» EXCERPTED PASSAGE
Here’s the bottom line from my perspective. As Stu said, people expect films to play at 24 fps. Video runs at 30 fps. Even if the audience couldn’t tell you why, most people would feel the differences between film and video.
My point is simple. The most obvious difference between film and video is not the frame rate!
The most obvious difference is ratio.
I had a program shot in SD that came to me for edit. It was a live presentation shot with two cameras – one on the presenter and one on the audience. When I looked at the footage I discovered that main camera had somehow been set to shoot a 16 x9 ratio. When I dropped the clips on the timeline there were black bars at the top and bottom.
I completed the edit then nested the entire timeline in a second timeline and applied a wide screen filter. The program now played as a 16 x 9 video with no letter-boxing.
When the client played the DVD at the premier several people mentioned how great it was that they had moved into high def. It wasn’t HD. It was SD with a 16 x9 ratio. Their perception was that all video with that ratio was HD.
In my post about the Indian wedding video “City of Lakes” I mentioned that they cropped the video much more horizontal than 16 x 9 so it feels even more like film. I would suggest that more people will view your film as shot on film when you crop to a ratio that looks like a feature film.
Here’s an image from this video in the original format and one cropped to 4 x 3 format.

» STATED GOAL 1
Reproduce the passage on film versus video frame ratios word for word, from its first sentence to its last.

» ENTRIES SUPPLIED

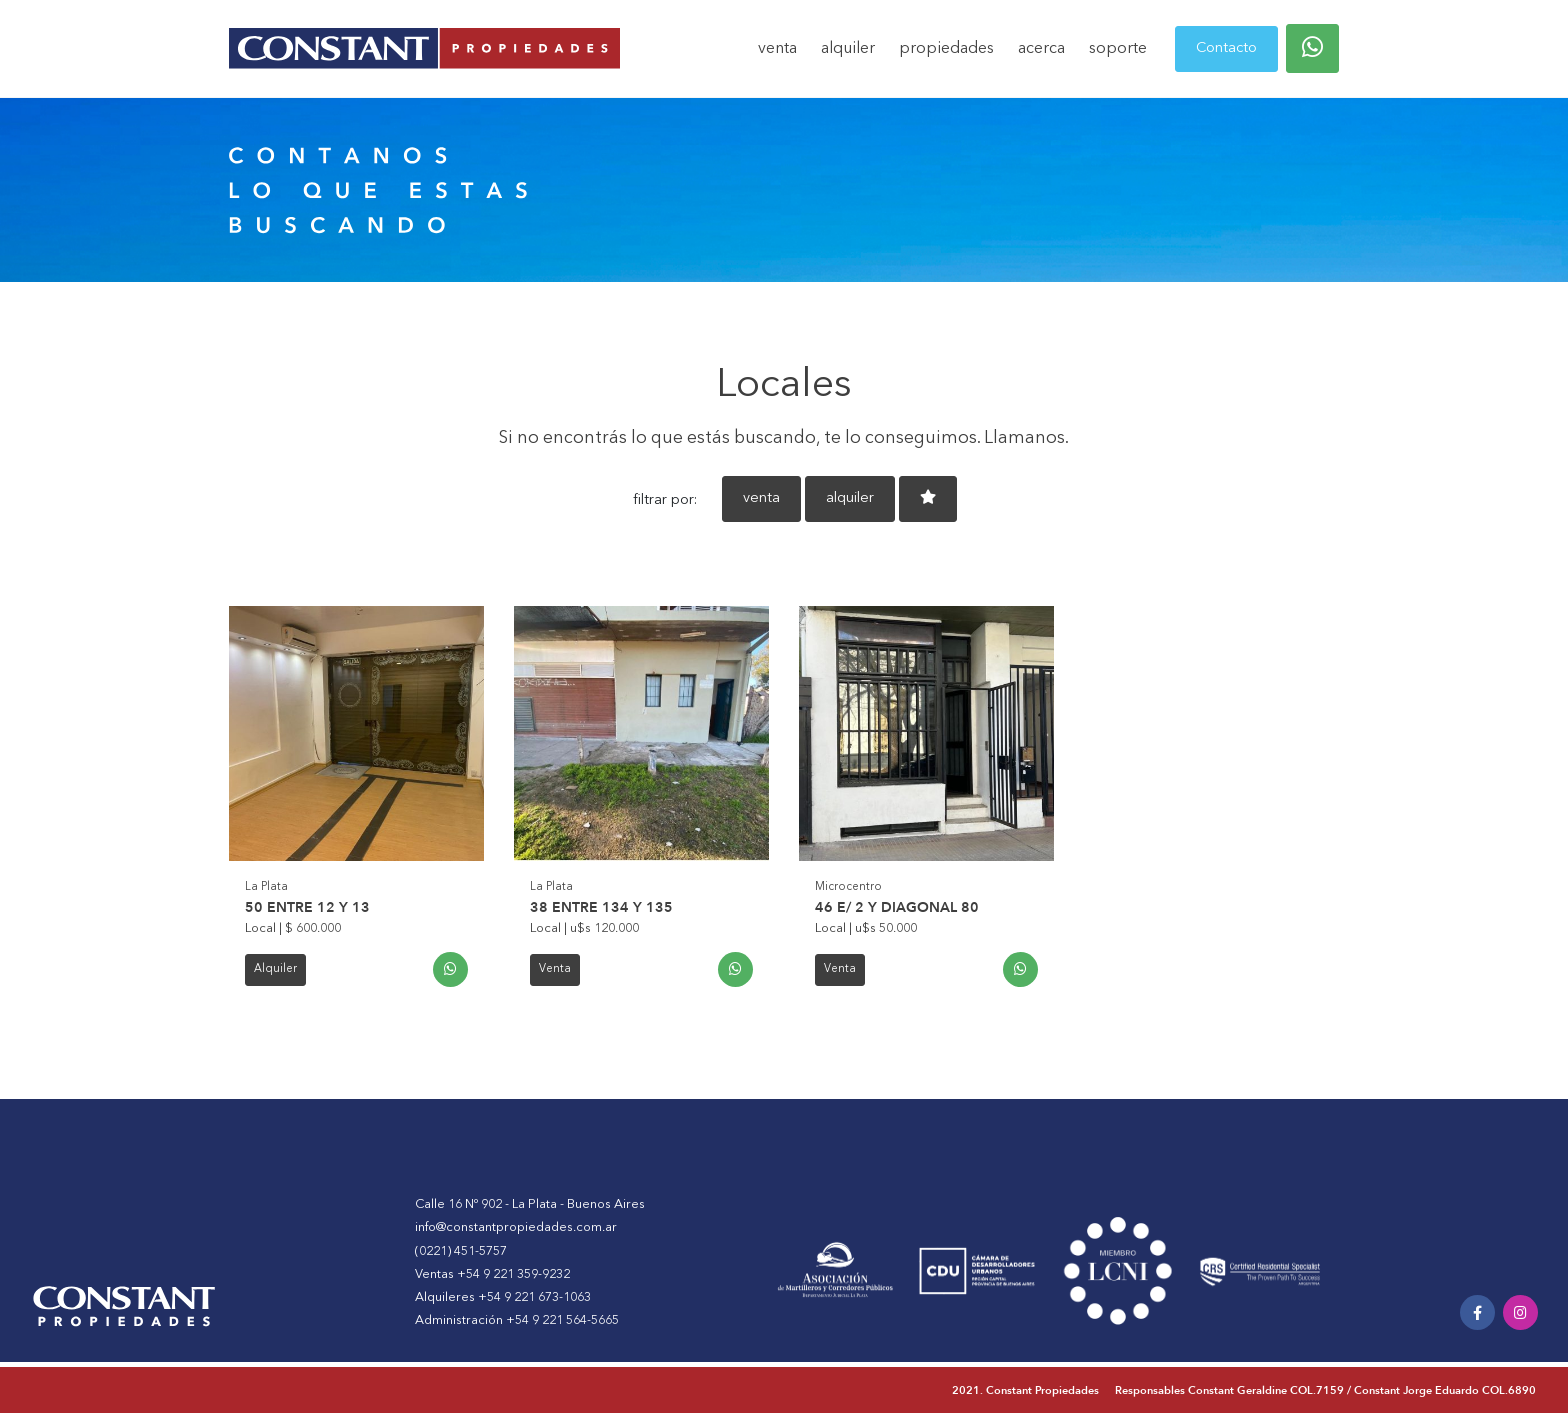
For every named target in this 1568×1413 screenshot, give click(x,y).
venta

* * *

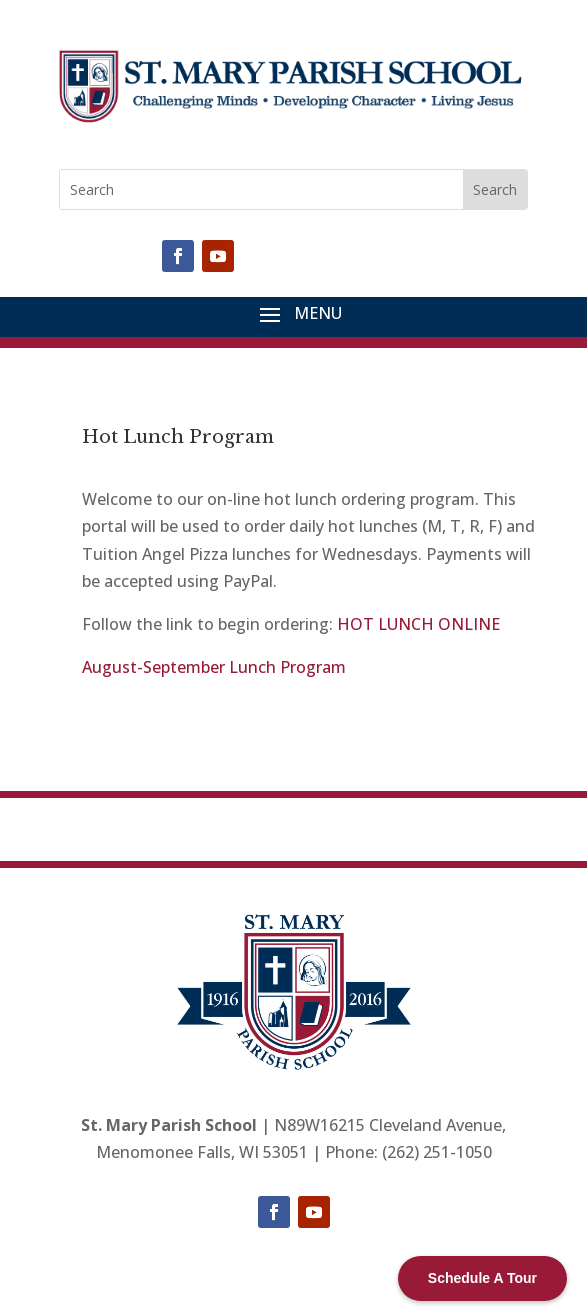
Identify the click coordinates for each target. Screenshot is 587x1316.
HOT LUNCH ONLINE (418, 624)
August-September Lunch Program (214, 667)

» STATED GOAL 2
Report, copied in full, every line of the entries above that contains the string "click".

» FINISHED ANSWER 1
Here’s the bottom line from my perspective. As Stu said, people expect films to play at 24 fps. Video runs at 30 fps. Even if the audience couldn’t tell you why, most people would feel the differences between film and video.
My point is simple. The most obvious difference between film and video is not the frame rate!
The most obvious difference is ratio.
I had a program shot in SD that came to me for edit. It was a live presentation shot with two cameras – one on the presenter and one on the audience. When I looked at the footage I discovered that main camera had somehow been set to shoot a 16 x9 ratio. When I dropped the clips on the timeline there were black bars at the top and bottom.
I completed the edit then nested the entire timeline in a second timeline and applied a wide screen filter. The program now played as a 16 x 9 video with no letter-boxing.
When the client played the DVD at the premier several people mentioned how great it was that they had moved into high def. It wasn’t HD. It was SD with a 16 x9 ratio. Their perception was that all video with that ratio was HD.
In my post about the Indian wedding video “City of Lakes” I mentioned that they cropped the video much more horizontal than 16 x 9 so it feels even more like film. I would suggest that more people will view your film as shot on film when you crop to a ratio that looks like a feature film.
Here’s an image from this video in the original format and one cropped to 4 x 3 format.

» FINISHED ANSWER 2
For every named target in this 1568×1413 screenshot, give click(x,y).
Identify the click coordinates for each target. Screenshot is 587x1316.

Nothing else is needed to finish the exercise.